> [WHAT TO DO]: Reproduce every line from the one containing "This screenshot has height=723, width=610." through the end of the data, requests included, and nothing else. Scale each coordinate in the answers by 1.35, rounding to whole numbers with halves rounded up.

> [EXCERPTED RECORDS]:
"""

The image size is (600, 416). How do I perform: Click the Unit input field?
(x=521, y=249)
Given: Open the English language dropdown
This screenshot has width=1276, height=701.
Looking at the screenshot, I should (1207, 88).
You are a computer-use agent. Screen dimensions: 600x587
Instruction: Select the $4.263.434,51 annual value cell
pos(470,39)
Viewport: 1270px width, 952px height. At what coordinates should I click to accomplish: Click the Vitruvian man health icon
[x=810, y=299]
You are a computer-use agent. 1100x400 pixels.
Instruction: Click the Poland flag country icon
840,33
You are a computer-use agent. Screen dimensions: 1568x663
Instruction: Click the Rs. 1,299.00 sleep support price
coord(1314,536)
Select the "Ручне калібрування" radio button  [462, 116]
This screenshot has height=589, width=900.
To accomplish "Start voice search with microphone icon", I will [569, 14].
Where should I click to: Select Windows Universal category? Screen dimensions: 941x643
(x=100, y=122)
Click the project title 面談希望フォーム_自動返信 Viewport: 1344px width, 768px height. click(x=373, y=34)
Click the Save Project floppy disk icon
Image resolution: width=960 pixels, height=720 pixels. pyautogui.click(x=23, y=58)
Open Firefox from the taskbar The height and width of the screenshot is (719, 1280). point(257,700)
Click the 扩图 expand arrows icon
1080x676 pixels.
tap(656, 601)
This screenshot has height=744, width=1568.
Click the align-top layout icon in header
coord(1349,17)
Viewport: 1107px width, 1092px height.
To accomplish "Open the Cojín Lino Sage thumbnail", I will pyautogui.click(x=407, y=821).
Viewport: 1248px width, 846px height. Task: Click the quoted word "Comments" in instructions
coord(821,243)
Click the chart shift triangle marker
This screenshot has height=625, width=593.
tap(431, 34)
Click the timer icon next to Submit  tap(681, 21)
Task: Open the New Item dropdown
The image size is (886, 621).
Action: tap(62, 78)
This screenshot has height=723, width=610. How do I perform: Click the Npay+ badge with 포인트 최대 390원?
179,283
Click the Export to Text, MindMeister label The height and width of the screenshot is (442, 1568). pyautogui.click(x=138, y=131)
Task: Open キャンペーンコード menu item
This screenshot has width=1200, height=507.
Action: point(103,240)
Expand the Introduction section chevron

"""

> [TASK RESULT]:
This screenshot has height=723, width=610. How do I perform: Click the Npay+ badge with 포인트 최대 390원?
242,382
Click the Export to Text, MindMeister label The height and width of the screenshot is (442, 1568). pyautogui.click(x=186, y=177)
Task: Open キャンペーンコード menu item
This screenshot has width=1200, height=507.
Action: point(139,324)
Expand the Introduction section chevron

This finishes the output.